À moins de deux semaines de la déclaration officielle de la dix-septième épidémie d’Ebola, la République democratique démocratique du Congo fait face à une flambée rapide et d’un pic très élevé des cas de décès suspects liés au virus bundibugyo.
Selon les récentes mises à jour sanitaires publiées le 25 mai, le pays a enregistré un cumul de 930 cas suspects, 221 décès suspects et 10 décès confirmés, pour 2 231 contacts listés.
Selon le rapport du ministère de la Santé publique, l’épidémie touche les provinces de l’Ituri, du Nord-Kivu et du Sud-Kivu, réparties sur 12 zones de santé.
Les zones de santé de Mongwalu, Rwampara et Bunia demeurent les épicentres de l’épidémie.
Alors que le virus se propage rapidement, le ministère a annoncé que le suivi des contacts s’étend désormais au Nord-Kivu, notamment à Butembo, Goma, Katwa, Karisimbi et Kyondo.

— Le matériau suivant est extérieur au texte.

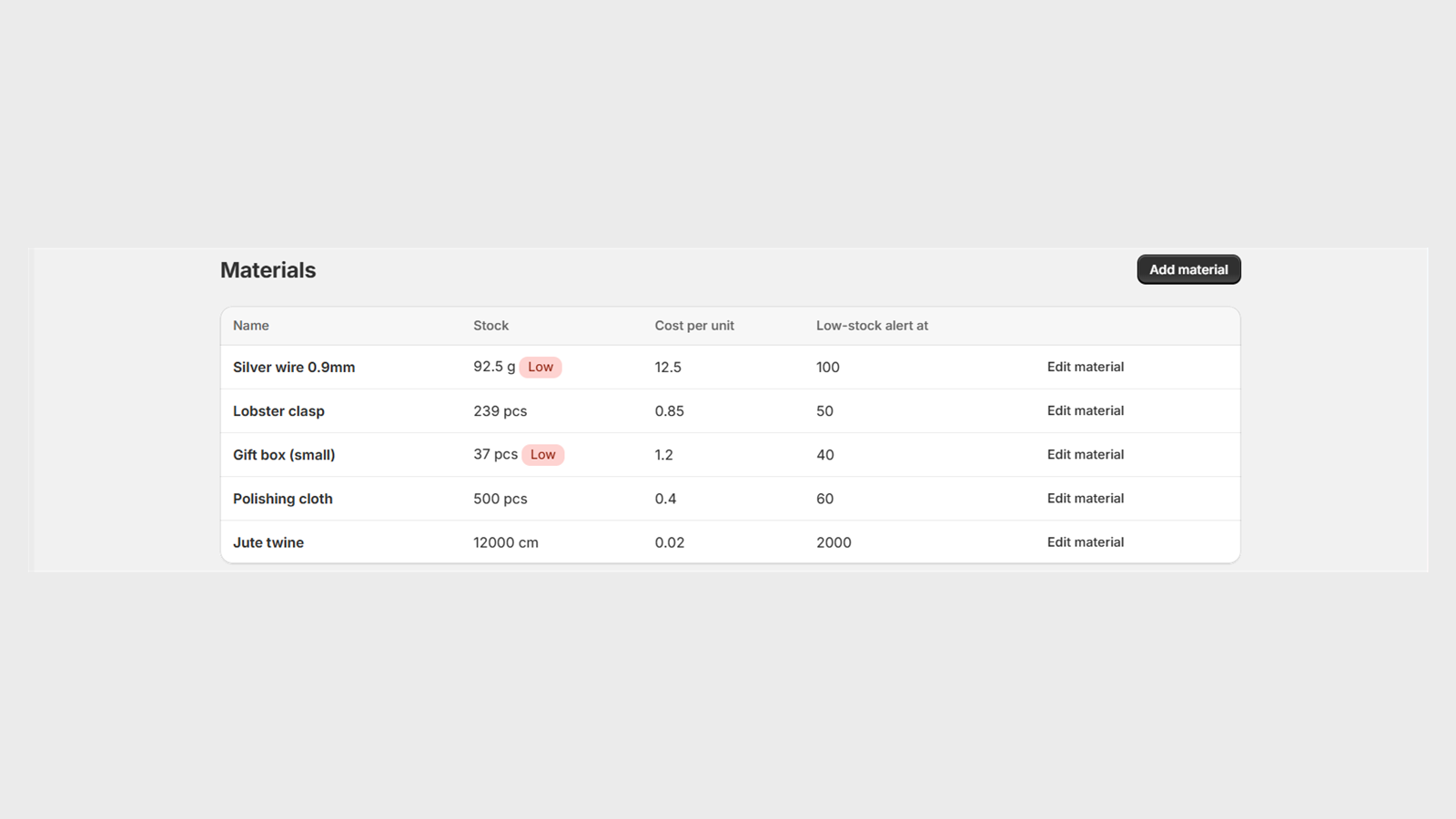Click the Low-stock alert at column header
The width and height of the screenshot is (1456, 819).
[872, 325]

Face à cette situation, le gouverneur militaire de l’Ituri, le lieutenant-général Johny Luboya Nkashama a appelé lundi, à une réponse urgente contre l’épidémie qui frappe la province dans un contexte sécuritaire délétère.
L’exécutif provincial a averti que la situation pourrait déboucher sur « une catastrophe » sans mobilisation rapide des moyens nécessaires.
« Ces ressources financières doivent être disponibles parce qu’aujourd’hui, plus nous perdons un jour, plus nous allons encore vers la catastrophe. Les moyens que nous avions étaient dédiés à la guerre, et cette deuxième guerre qui arrive nous demande encore davantage de moyens », a-t-il déclaré.
De son côté, l’exécutif national a annoncé le même jour avoir déjà mobilisé 20 millions de dollars en plus de fonds mobilisés par la communauté internationale.